# Kubota pony motor



## Bluec (Nov 28, 2011)

Need help with pony motor problem. I have a kubota pony motor on my bucket truck with an asplundh boom. The problem is that when you try to operate the boom with the pony motor even if it is wide open it chokes it down. The pony motor is turning 2950 rpm's. Any help or suggestions would be greatly appreciated.


----------



## deevo (Nov 30, 2011)

Bluec said:


> Need help with pony motor problem. I have a kubota pony motor on my bucket truck with an asplundh boom. The problem is that when you try to operate the boom with the pony motor even if it is wide open it chokes it down. The pony motor is turning 2950 rpm's. Any help or suggestions would be greatly appreciated.

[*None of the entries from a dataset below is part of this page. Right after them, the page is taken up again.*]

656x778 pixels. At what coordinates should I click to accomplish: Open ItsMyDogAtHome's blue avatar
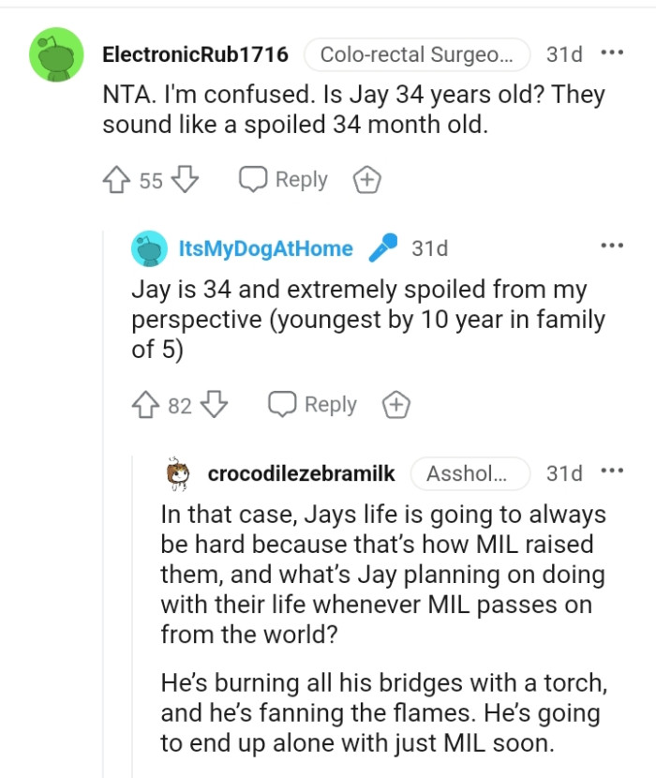pyautogui.click(x=149, y=248)
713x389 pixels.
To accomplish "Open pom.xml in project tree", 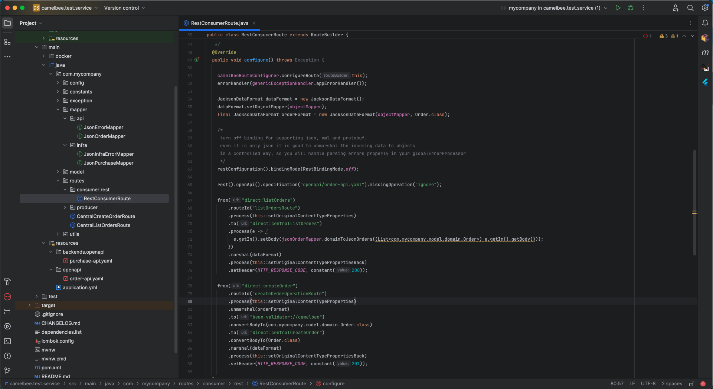I will pyautogui.click(x=51, y=367).
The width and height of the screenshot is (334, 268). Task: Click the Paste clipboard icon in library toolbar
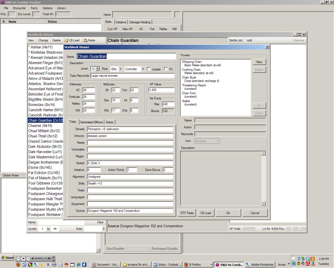(x=85, y=40)
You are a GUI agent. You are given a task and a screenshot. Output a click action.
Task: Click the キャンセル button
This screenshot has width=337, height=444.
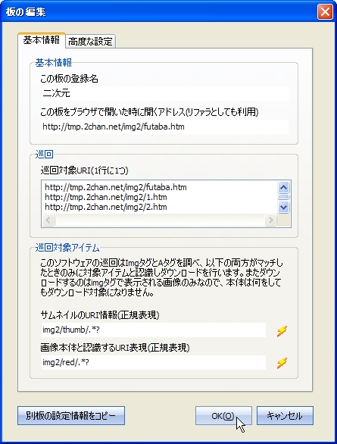(x=285, y=416)
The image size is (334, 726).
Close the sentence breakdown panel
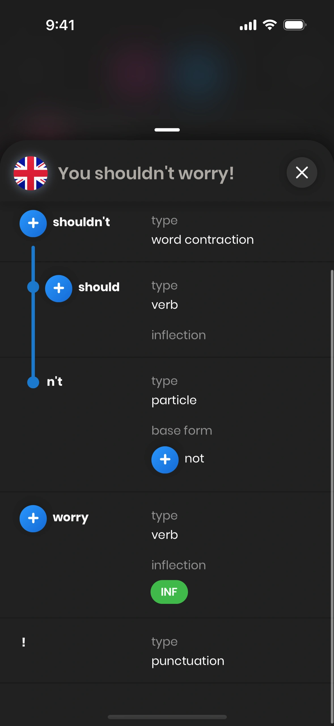pyautogui.click(x=302, y=172)

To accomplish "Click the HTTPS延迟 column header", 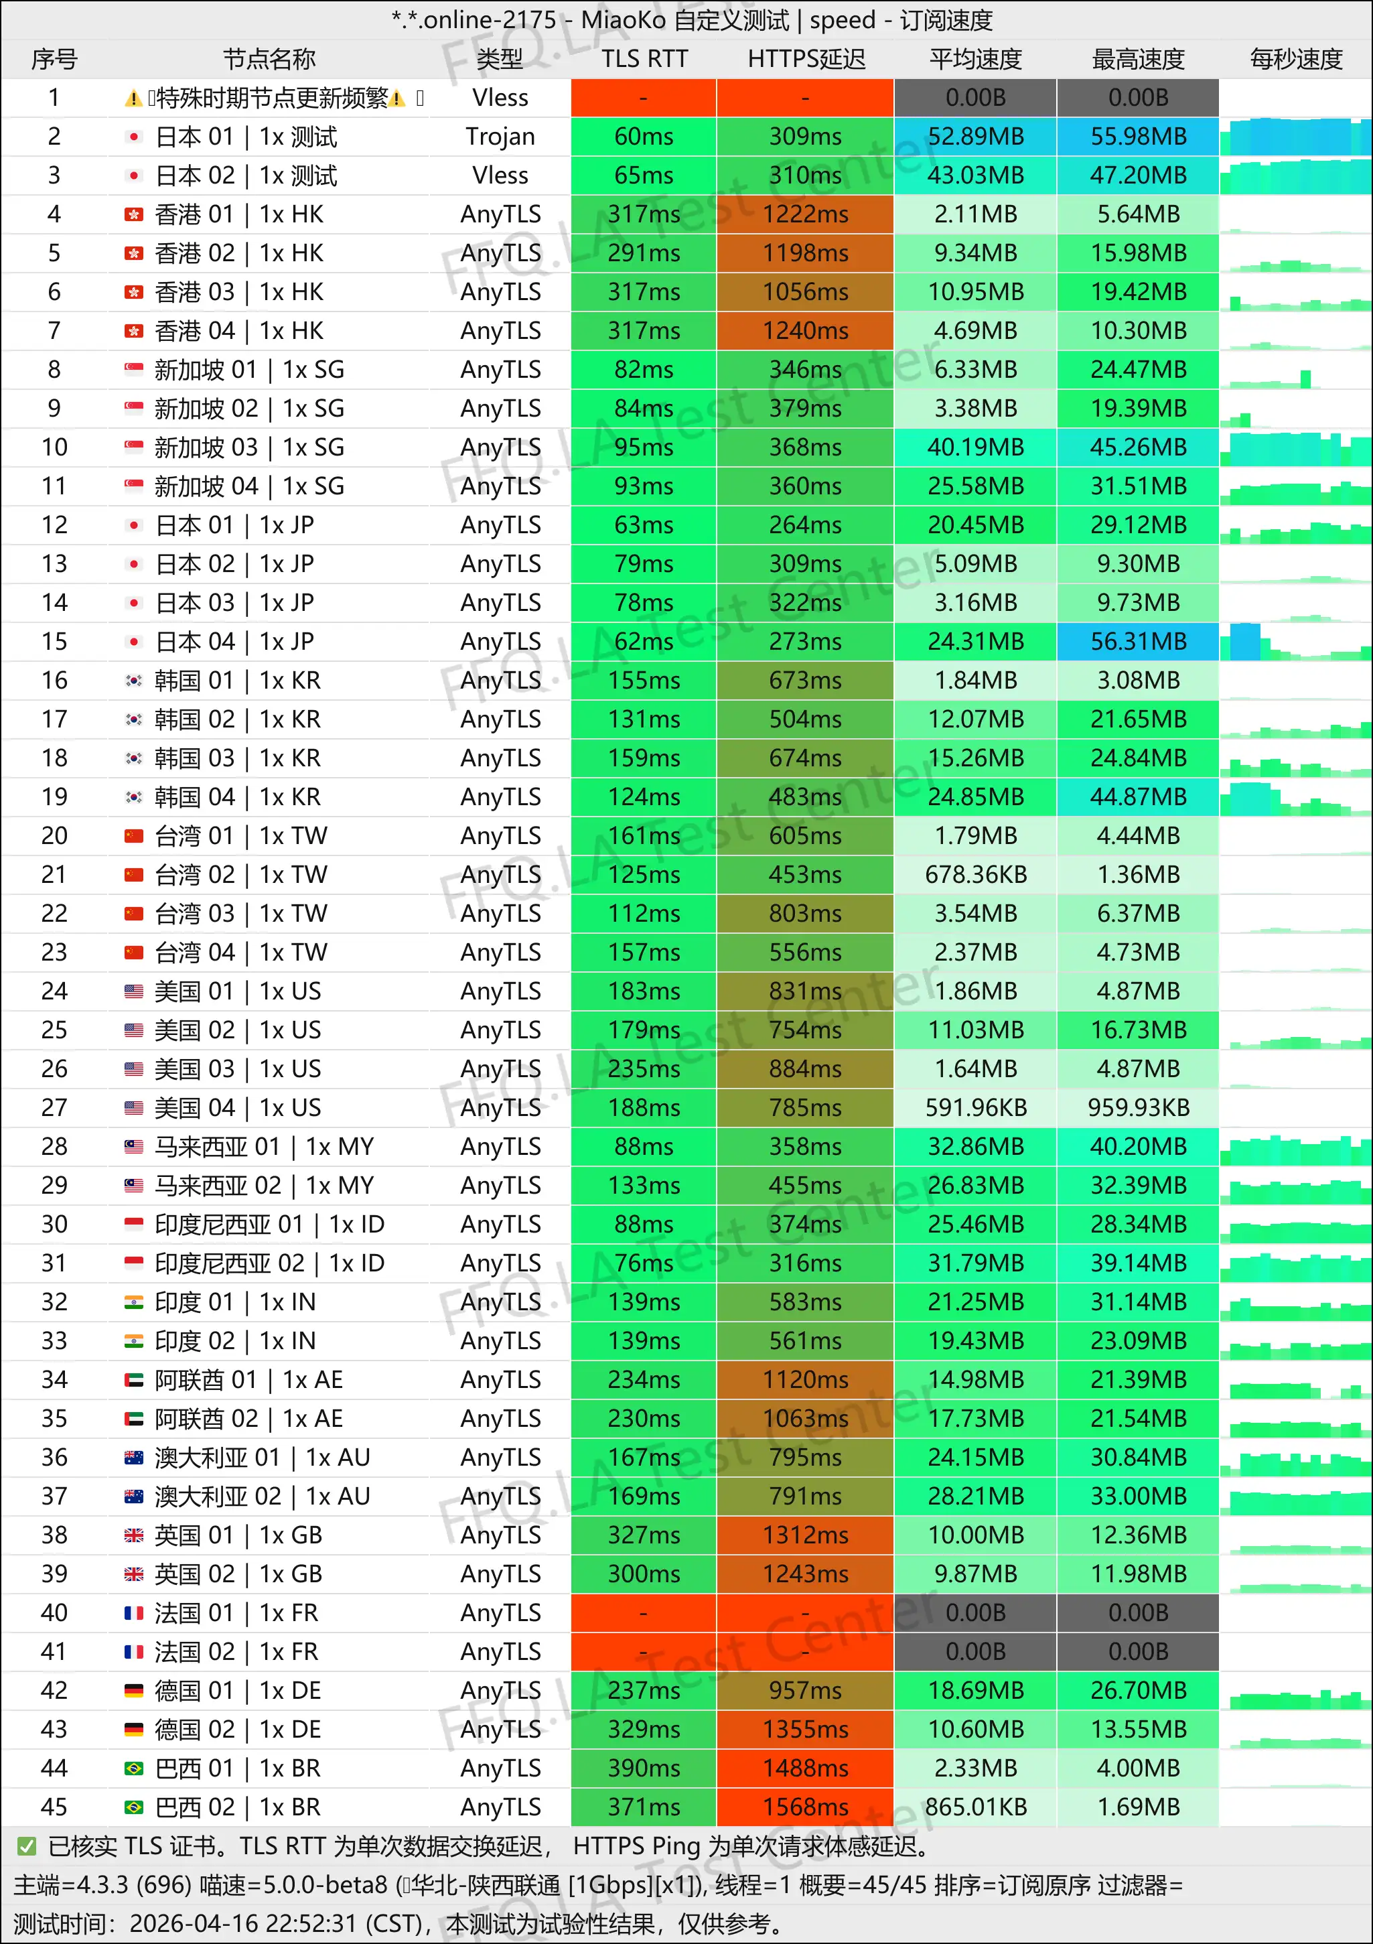I will [x=806, y=59].
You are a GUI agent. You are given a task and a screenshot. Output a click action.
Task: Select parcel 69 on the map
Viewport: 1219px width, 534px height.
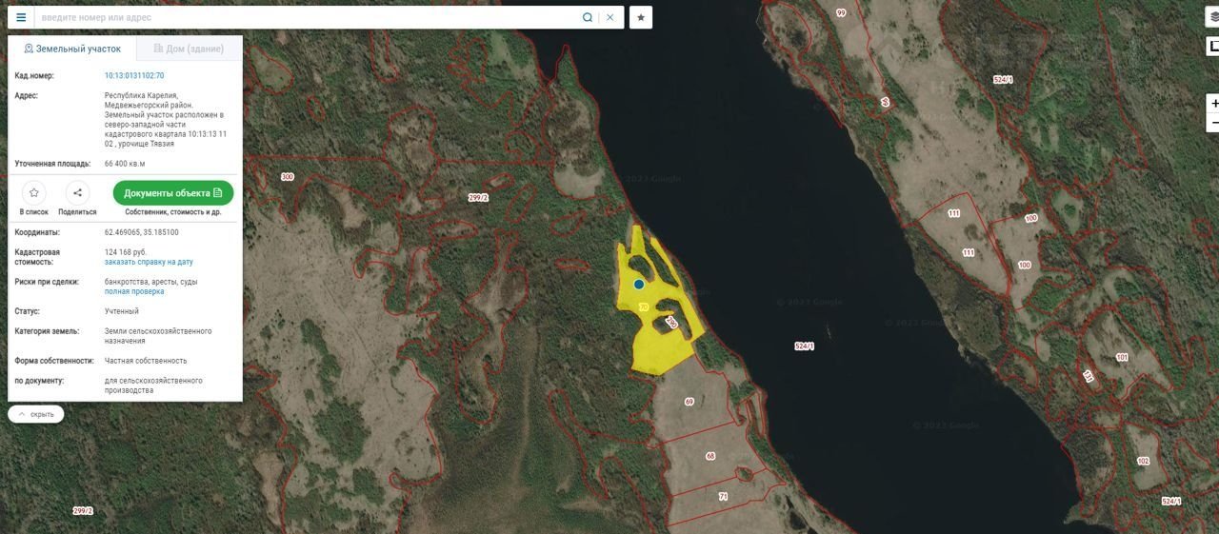pos(689,402)
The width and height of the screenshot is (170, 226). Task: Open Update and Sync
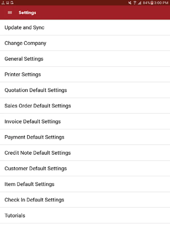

Check the link on the choke, ours was bent and caused that to happen. Got it straightened out and was running like new again. Another question, did this just start doing it or did you buy it like that?


----------



## Bluec (Nov 30, 2011)

When I purchased the truck it had a cracked head on the main motor (429 Ford). the truck had sat for about a year prior to me buying it. The pony motor had some electrical tape holding a wire to the bowl on the carb. I don't like rigging things so I purchased a new carb for the pony motor, exact same as original. I put it on and fired right up. In the mean time I was in the process of rebuilding the 429. i had everything running good and started testing the boom and at that time realized the problem with the pony motor. I contacted the previous owner and he told me it worked fine before the cracked head on the 429.


----------



## Bluec (Nov 30, 2011)

Checked the choke and everything looked good ...........................thank you !!!


----------



## racnruss (Dec 10, 2011)

So, is it fixed?

I was thinking maybe fluid was changed and it is too thick for the little motor. Happened to a friend with a log splitter once, wouldn't run in the winter. Thought it was the carb, found out it was too thick of fluid. 

Just a thought.


----------



## Bluec (Dec 10, 2011)

racnruss said:


> So, is it fixed?
> 
> I was thinking maybe fluid was changed and it is too thick for the little motor. Happened to a friend with a log splitter once, wouldn't run in the winter. Thought it was the carb, found out it was too thick of fluid.
> 
> Just a thought.





No not fixed yet, I have an apointment with a hydraulic shop on tues morning and hopefully they will find the cure. Thank you for your help ......


----------



## Bluec (Dec 21, 2011)

Bluec said:


> No not fixed yet, I have an apointment with a hydraulic shop on tues morning and hopefully they will find the cure. Thank you for your help ......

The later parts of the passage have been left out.